The mother of two was supposed to help her sister, Cassandra, paint an apartment in Yorkville on Sunday but she never showed up, her family told the Sun-Times Wednesday. Drew Peterson said he last spoke to his wife Sunday about 9 p.m. He said he didn't know where she was calling from.
"She seemed snotty," Drew Peterson said, describing the call as "unusual," though he wouldn't disclose details of what was said.
"I believe she's not missing," he said. "She's where she wants to be. I have no reason to suspect foul play."
Besides the disappearance of his wife, Drew Peterson is also dealing with Will County prosecutors' decision to take another look at the 2004 drowning death of his ex-wife, Kathleen Savio.
Savio's relatives say they have always doubted the official conclusion that her death was accidental.
"I just have to live through it," Drew Peterson said of the renewed suspicions.
As for Stacy Peterson, Illinois State Police said Wednesday they have used tracking dogs and an airplane equipped with a heat-sensing device to search for the 5-foot-2-inch tall, 100-pound woman, but have not located her.
Investigators have found no signs of foul play.
On one point, Stacy Peterson's family agreed with her husband: Stacy was deeply depressed, "lost and confused," according to one relative. But they say she was troubled because her husband was watching her every move, and she wanted out of their four-year marriage.
"She just wanted people to know she was unhappy, and she didn't like how she was being treated," said her aunt, Candace Aikin, 48, of El Monte, Calif. "In case she disappeared -- if something bad happened to her."
Aikin stayed with the Petersons for a week earlier this month.
"Drew was very distant, and it was just a weird feeling," Aikin said. "I don't know how to explain it."
At one point during the visit, Aikin and her niece drove to a Bolingbrook grocery store and talked for an hour in the parking lot.
"She didn't feel like she loved Drew any more," Aikin said Stacy Peterson told her. "He was following her around. She wasn't allowed to have friends. She couldn't have a social life. She always had to be with him."
Drew Peterson repeatedly asked his spouse, 30 years his junior and his fourth wife, if she had a boyfriend, Aikin said.
Stacy Peterson told her aunt she'd asked her cop husband for a divorce, and he'd said to wait until he retired, Aikin said. Stacy Peterson wanted a way to leave, but she didn't want to lose the children she adored, Lacy, 2, and Anthony, 4.
"I know d**n well she wouldn't go without them kids," said her uncle, Gary Cales, 68, of Hemet, Calif.
On Wednesday, Drew Peterson said: "I believed our marriage was good, but maybe she didn't."
When Stacy Peterson didn't show up for painting Sunday, her family called her repeatedly on her cell phone, but she didn't answer, and the family then called police.
Monday morning, Aikin called Drew Peterson at home. He wasn't there, but he returned her call that afternoon, she said.
Peterson told Aikin he'd spoken to his wife Sunday evening and "he said she went with someone.
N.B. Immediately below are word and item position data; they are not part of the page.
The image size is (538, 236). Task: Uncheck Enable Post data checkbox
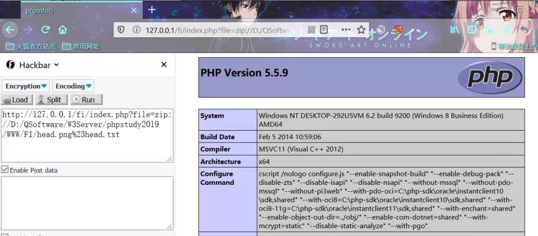5,169
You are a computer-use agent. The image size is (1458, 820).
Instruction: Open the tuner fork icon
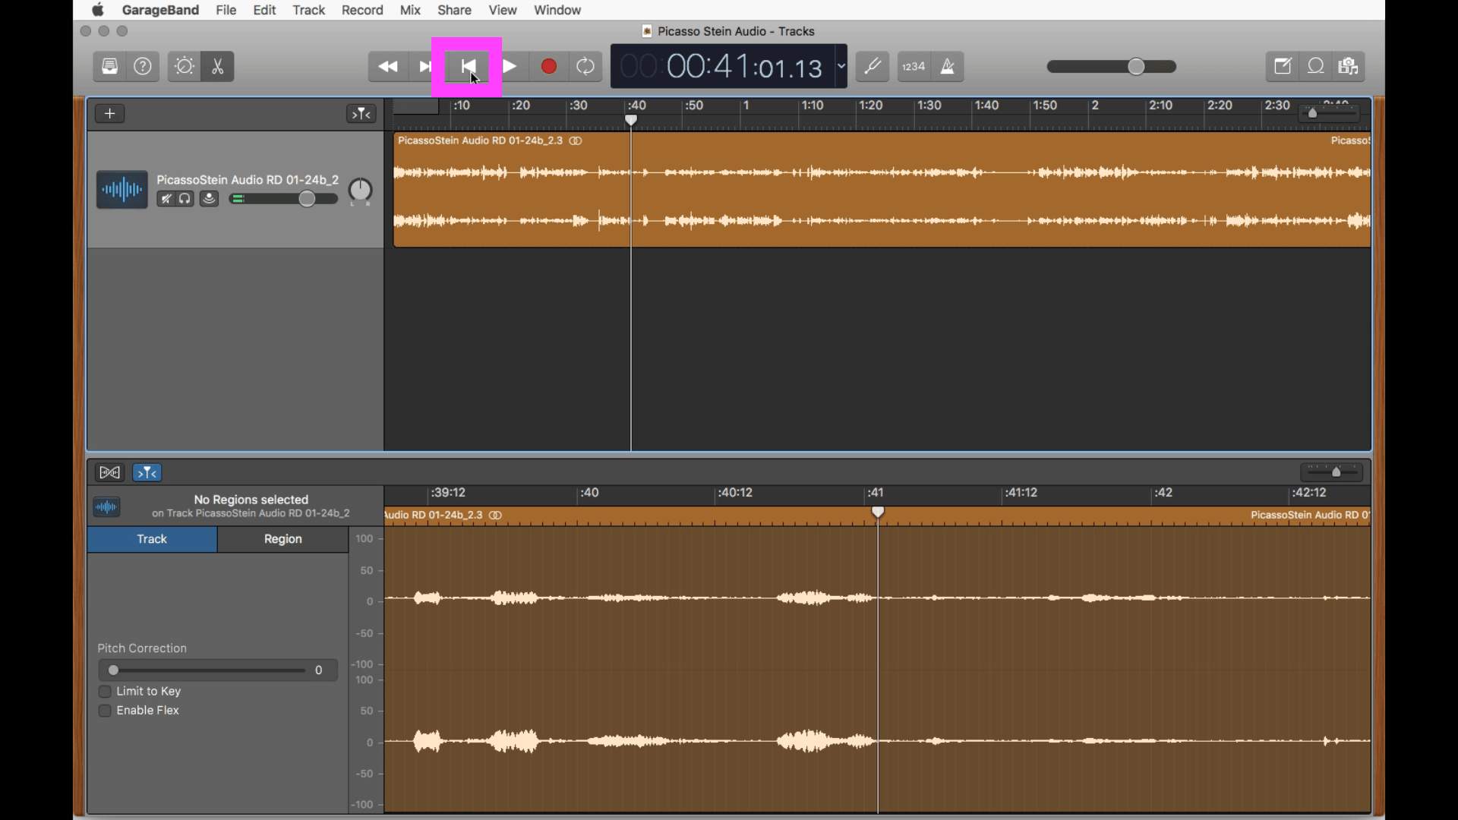pos(873,67)
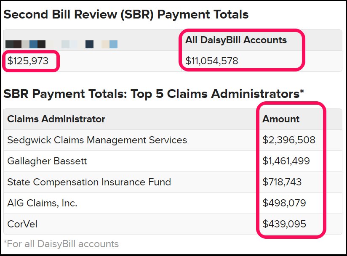This screenshot has height=256, width=347.
Task: Select the Sedgwick Claims Management Services row
Action: [173, 140]

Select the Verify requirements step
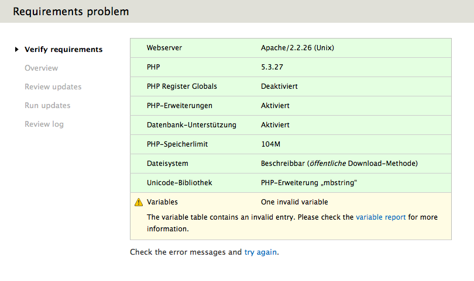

He didn't say who."
Aikin didn't probe further, but assumed Peterson meant his wife was with another man.
"He said she was with someone, and she was OK," Aikin said. Peterson also said his wife had taken some money from the couple's safe and had bought some new clothes.
"He got a little upset at one point because he said he didn't know what he was going to do," Aikin said.
Stacy Peterson's distraught relatives say they have heard nothing from her.
Aikin said she spoke to her niece weekly and knows she didn't have a boyfriend.
"She didn't have time for a boyfriend," Aikin insisted. "She had a husband who was following her 24/7."
The missing woman's mother has a history of disappearing and hasn't been heard from in years, Aikin said.
But Aikin says Stacy Peterson isn't like her mother and would never have abandoned her children.